Brief | Go through the records and copy each line where the word "title" occurs.

Dataset records |
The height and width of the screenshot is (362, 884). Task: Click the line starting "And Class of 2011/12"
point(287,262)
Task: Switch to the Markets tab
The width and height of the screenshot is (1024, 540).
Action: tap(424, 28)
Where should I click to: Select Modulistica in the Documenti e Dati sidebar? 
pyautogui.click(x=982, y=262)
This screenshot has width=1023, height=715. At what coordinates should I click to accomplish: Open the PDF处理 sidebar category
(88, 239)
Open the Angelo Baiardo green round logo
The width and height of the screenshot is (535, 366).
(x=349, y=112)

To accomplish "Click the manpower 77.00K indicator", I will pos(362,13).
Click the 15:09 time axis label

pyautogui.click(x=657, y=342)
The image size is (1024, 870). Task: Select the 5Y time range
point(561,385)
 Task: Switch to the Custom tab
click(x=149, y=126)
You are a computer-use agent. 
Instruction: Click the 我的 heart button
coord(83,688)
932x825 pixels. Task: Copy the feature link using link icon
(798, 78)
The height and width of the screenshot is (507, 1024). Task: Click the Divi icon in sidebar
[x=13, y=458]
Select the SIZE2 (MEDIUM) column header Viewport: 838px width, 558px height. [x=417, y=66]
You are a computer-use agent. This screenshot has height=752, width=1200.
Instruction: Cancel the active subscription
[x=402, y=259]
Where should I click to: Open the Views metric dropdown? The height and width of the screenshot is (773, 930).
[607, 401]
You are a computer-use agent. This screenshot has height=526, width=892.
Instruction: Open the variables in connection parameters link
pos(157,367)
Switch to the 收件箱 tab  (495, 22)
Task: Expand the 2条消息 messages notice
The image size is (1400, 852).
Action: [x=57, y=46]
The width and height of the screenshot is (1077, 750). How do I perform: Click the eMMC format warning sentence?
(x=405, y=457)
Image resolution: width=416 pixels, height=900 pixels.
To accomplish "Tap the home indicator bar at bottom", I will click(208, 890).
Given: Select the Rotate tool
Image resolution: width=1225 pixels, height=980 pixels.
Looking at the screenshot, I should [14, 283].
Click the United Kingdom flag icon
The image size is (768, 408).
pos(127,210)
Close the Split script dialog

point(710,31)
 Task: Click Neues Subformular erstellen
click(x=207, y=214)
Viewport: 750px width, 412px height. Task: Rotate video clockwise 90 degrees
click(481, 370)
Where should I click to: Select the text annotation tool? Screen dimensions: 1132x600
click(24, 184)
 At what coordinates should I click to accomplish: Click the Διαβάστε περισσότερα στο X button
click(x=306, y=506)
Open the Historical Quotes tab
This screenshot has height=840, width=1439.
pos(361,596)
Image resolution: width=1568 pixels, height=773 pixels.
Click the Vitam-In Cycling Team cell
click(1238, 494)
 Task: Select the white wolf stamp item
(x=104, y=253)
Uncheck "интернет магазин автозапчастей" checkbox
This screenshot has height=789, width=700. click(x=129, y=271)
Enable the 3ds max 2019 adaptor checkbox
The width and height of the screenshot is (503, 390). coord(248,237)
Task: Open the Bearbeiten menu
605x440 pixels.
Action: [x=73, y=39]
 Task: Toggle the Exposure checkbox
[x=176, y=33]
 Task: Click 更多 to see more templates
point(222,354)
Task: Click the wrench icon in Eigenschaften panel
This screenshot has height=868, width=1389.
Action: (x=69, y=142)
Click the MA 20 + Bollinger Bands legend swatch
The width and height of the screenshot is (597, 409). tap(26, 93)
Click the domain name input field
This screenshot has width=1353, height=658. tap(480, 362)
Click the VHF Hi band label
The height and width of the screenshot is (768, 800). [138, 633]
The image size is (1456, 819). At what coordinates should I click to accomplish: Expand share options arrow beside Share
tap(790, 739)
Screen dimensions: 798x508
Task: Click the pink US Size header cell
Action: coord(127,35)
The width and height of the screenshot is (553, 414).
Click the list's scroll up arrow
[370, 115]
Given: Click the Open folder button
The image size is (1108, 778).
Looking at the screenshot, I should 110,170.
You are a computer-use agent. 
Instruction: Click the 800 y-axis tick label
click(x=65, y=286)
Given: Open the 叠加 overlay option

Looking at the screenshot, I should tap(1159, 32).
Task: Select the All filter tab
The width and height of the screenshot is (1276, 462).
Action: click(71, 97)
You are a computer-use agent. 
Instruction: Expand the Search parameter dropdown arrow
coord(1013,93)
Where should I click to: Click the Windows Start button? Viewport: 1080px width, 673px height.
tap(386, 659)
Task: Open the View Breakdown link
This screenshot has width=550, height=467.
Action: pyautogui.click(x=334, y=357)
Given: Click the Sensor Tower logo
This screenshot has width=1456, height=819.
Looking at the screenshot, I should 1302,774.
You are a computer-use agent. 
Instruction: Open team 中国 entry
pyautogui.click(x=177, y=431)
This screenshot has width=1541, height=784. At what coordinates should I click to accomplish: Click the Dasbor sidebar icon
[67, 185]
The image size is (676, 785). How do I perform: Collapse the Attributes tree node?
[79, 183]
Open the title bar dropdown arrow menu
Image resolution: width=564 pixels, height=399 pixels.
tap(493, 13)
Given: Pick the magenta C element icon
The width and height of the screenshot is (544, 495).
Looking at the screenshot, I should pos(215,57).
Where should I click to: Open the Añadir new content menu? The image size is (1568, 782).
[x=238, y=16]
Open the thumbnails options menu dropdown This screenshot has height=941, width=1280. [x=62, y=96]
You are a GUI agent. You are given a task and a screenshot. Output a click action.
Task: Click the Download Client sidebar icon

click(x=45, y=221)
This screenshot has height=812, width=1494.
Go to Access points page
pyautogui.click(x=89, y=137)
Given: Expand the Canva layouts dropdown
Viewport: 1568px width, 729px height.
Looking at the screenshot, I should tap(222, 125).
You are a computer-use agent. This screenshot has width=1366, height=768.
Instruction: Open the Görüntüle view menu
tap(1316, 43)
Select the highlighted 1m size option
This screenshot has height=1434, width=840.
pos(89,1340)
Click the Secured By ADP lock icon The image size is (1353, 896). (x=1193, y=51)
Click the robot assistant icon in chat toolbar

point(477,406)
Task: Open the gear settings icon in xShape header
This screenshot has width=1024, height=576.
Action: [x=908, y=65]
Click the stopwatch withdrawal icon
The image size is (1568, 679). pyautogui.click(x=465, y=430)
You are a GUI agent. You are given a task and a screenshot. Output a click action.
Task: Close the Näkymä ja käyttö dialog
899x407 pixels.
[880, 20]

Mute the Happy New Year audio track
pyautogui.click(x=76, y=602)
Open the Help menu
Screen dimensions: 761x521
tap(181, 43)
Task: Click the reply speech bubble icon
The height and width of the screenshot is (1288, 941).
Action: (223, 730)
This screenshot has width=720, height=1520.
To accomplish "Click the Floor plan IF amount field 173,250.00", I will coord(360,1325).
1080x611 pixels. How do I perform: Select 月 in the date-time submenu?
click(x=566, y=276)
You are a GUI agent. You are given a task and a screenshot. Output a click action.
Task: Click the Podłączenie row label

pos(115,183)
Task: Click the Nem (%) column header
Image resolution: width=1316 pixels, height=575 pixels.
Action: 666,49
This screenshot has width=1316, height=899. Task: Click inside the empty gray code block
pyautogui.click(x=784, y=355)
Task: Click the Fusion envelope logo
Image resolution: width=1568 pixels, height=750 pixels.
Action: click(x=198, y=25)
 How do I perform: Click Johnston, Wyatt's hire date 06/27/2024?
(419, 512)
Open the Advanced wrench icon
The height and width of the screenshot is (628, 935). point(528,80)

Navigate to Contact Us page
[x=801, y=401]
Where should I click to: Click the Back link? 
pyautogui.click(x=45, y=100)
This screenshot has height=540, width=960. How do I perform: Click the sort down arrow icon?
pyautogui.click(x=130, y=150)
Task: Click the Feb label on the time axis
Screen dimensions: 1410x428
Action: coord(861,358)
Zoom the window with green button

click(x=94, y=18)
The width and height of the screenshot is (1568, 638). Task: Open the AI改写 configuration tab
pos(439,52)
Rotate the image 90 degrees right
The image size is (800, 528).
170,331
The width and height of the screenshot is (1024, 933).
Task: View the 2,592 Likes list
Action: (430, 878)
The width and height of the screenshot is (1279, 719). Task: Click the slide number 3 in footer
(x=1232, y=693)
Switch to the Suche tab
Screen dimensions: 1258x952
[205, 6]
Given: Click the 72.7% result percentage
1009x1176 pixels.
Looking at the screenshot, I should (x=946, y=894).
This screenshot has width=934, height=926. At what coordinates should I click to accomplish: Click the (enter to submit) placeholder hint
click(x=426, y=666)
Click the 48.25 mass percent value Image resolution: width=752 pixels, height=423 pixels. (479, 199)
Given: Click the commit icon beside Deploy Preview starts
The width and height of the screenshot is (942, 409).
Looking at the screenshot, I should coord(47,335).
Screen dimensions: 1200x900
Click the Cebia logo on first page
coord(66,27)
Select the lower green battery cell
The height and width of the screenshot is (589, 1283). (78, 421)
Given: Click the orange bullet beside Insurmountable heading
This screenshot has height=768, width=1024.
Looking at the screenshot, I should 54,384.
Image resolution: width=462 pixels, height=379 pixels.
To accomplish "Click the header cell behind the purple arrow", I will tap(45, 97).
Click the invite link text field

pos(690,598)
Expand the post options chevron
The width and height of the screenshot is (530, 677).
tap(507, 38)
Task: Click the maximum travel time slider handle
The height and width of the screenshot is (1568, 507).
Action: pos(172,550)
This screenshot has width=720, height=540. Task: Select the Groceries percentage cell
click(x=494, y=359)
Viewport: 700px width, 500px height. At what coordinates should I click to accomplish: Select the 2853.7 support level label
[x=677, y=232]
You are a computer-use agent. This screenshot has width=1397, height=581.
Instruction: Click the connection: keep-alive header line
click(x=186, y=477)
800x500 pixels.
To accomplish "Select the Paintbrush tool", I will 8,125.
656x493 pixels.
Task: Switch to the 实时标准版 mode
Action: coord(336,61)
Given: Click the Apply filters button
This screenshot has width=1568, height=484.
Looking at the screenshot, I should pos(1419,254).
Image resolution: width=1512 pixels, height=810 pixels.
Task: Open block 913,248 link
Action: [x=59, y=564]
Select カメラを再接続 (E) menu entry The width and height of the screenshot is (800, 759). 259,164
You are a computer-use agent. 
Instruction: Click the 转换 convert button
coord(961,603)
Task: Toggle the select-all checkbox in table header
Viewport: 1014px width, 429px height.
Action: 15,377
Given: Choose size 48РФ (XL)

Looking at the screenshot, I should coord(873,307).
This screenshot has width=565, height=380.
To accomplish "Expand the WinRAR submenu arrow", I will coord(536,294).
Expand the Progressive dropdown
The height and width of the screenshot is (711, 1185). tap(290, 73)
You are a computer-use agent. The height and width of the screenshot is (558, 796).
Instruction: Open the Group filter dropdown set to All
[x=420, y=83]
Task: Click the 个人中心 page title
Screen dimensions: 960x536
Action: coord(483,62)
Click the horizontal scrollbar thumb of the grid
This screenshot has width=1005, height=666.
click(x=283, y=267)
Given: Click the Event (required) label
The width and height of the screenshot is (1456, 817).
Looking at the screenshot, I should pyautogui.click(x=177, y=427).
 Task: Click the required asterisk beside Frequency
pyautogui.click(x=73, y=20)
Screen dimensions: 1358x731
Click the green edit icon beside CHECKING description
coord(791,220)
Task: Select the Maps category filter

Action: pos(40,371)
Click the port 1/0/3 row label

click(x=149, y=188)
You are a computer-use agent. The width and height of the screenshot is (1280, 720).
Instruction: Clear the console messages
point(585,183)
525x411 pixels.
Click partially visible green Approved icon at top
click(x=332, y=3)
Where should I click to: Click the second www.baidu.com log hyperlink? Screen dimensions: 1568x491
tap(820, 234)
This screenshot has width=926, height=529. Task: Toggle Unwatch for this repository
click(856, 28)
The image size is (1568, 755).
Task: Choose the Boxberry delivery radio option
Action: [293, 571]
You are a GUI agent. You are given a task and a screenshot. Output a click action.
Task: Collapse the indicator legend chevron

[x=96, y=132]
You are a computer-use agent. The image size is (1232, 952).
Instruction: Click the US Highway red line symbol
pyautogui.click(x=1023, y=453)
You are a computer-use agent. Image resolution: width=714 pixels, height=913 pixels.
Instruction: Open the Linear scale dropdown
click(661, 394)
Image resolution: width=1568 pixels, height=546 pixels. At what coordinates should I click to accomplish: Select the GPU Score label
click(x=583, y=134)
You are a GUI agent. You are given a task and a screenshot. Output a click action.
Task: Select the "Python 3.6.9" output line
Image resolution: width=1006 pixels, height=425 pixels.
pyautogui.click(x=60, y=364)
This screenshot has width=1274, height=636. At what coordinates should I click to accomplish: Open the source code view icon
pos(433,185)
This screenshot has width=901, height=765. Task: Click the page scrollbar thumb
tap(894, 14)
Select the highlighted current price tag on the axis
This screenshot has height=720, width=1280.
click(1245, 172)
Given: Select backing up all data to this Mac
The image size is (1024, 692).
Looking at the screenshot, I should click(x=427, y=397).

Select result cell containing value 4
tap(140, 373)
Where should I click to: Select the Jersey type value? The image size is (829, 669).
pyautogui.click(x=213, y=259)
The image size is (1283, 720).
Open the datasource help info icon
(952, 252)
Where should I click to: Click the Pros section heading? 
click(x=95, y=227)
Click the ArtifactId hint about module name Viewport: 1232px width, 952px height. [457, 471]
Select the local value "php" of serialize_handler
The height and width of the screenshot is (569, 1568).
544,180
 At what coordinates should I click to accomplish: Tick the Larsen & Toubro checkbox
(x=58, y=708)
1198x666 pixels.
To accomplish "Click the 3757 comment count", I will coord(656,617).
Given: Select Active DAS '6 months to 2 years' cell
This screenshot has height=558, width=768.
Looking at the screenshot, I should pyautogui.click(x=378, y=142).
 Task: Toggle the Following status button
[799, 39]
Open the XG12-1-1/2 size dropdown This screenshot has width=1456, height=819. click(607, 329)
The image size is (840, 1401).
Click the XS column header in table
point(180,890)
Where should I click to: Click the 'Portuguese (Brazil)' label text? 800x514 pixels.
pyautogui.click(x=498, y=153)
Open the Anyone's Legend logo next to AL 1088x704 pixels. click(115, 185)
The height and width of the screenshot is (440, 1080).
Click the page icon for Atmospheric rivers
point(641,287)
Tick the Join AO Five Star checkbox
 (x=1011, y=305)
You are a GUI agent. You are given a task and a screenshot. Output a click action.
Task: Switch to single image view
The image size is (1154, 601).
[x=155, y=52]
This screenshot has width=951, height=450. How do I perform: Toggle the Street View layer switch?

Written answer |
Open the title bar dropdown arrow menu
Task: Click the 个人中心 page title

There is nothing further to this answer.